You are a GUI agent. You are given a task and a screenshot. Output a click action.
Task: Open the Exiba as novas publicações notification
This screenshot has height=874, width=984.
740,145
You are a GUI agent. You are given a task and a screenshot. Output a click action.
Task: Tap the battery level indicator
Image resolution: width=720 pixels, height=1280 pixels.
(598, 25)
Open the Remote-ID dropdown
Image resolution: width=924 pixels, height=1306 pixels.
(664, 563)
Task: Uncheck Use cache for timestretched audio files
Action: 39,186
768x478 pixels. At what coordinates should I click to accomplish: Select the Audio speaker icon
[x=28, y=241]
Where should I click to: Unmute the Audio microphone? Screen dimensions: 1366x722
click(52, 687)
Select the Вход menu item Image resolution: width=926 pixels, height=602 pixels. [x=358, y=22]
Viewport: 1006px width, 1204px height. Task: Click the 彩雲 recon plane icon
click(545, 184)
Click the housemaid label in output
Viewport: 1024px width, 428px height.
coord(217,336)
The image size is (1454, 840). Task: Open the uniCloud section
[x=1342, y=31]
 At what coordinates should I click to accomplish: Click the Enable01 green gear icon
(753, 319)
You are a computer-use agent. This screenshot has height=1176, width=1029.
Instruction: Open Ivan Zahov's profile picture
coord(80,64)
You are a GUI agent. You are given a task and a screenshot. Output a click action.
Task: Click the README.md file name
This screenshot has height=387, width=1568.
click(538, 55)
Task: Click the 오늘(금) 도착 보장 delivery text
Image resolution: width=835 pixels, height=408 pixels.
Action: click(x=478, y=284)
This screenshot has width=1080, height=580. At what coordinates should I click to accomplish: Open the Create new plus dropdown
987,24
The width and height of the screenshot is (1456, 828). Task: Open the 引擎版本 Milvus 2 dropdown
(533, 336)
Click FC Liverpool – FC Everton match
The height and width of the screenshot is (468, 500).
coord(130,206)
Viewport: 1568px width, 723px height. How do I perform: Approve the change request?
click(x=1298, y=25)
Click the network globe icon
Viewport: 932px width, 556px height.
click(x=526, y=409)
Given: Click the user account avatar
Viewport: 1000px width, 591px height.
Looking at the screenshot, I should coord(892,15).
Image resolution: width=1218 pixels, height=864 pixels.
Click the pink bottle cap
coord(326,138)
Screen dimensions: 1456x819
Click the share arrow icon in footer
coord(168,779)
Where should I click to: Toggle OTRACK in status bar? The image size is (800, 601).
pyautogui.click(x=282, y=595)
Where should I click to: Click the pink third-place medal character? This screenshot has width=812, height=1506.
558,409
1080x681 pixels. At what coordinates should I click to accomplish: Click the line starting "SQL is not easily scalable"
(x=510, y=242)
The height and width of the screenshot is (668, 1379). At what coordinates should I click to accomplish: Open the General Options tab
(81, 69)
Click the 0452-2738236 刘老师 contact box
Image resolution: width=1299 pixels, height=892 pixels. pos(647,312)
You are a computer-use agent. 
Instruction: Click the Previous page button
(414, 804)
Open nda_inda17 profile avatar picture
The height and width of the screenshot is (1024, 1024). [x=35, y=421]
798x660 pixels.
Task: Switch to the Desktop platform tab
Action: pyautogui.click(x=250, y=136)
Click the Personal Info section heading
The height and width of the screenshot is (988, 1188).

━━━━━━━━━━━━━━━━━━━━

**Что сделать**
Замените во всех строках выше «GUI agent» на «interface agent» и приведите строки целиком, больше ничего не меняя.

**Результат**
You are a interface agent. You are given a task and a screenshot. Output a click action.
Task: Open the Exiba as novas publicações notification
This screenshot has height=874, width=984.
740,145
You are a interface agent. You are given a task and a screenshot. Output a click action.
Task: Tap the battery level indicator
Image resolution: width=720 pixels, height=1280 pixels.
(598, 25)
Open the Remote-ID dropdown
Image resolution: width=924 pixels, height=1306 pixels.
(664, 563)
Task: Uncheck Use cache for timestretched audio files
Action: 39,186
768x478 pixels. At what coordinates should I click to accomplish: Select the Audio speaker icon
[x=28, y=241]
Where should I click to: Unmute the Audio microphone? Screen dimensions: 1366x722
click(52, 687)
Select the Вход menu item Image resolution: width=926 pixels, height=602 pixels. [x=358, y=22]
Viewport: 1006px width, 1204px height. Task: Click the 彩雲 recon plane icon
click(545, 184)
Click the housemaid label in output
Viewport: 1024px width, 428px height.
coord(217,336)
The image size is (1454, 840). Task: Open the uniCloud section
[x=1342, y=31]
 At what coordinates should I click to accomplish: Click the Enable01 green gear icon
(753, 319)
You are a computer-use agent. This screenshot has height=1176, width=1029.
Instruction: Open Ivan Zahov's profile picture
coord(80,64)
You are a interface agent. You are given a task and a screenshot. Output a click action.
Task: Click the README.md file name
This screenshot has height=387, width=1568.
click(538, 55)
Task: Click the 오늘(금) 도착 보장 delivery text
Image resolution: width=835 pixels, height=408 pixels.
Action: click(x=478, y=284)
This screenshot has width=1080, height=580. At what coordinates should I click to accomplish: Open the Create new plus dropdown
987,24
The width and height of the screenshot is (1456, 828). Task: Open the 引擎版本 Milvus 2 dropdown
(533, 336)
Click FC Liverpool – FC Everton match
The height and width of the screenshot is (468, 500).
coord(130,206)
Viewport: 1568px width, 723px height. How do I perform: Approve the change request?
click(x=1298, y=25)
Click the network globe icon
Viewport: 932px width, 556px height.
click(x=526, y=409)
Given: Click the user account avatar
Viewport: 1000px width, 591px height.
Looking at the screenshot, I should coord(892,15).
Image resolution: width=1218 pixels, height=864 pixels.
Click the pink bottle cap
coord(326,138)
Screen dimensions: 1456x819
Click the share arrow icon in footer
coord(168,779)
Where should I click to: Toggle OTRACK in status bar? The image size is (800, 601).
pyautogui.click(x=282, y=595)
Where should I click to: Click the pink third-place medal character? This screenshot has width=812, height=1506.
558,409
1080x681 pixels. At what coordinates should I click to accomplish: Click the line starting "SQL is not easily scalable"
(x=510, y=242)
The height and width of the screenshot is (668, 1379). At what coordinates should I click to accomplish: Open the General Options tab
(81, 69)
Click the 0452-2738236 刘老师 contact box
Image resolution: width=1299 pixels, height=892 pixels. pos(647,312)
You are a computer-use agent. 
Instruction: Click the Previous page button
(414, 804)
Open nda_inda17 profile avatar picture
The height and width of the screenshot is (1024, 1024). [x=35, y=421]
798x660 pixels.
Task: Switch to the Desktop platform tab
Action: pyautogui.click(x=250, y=136)
Click the Personal Info section heading
The height and width of the screenshot is (988, 1188).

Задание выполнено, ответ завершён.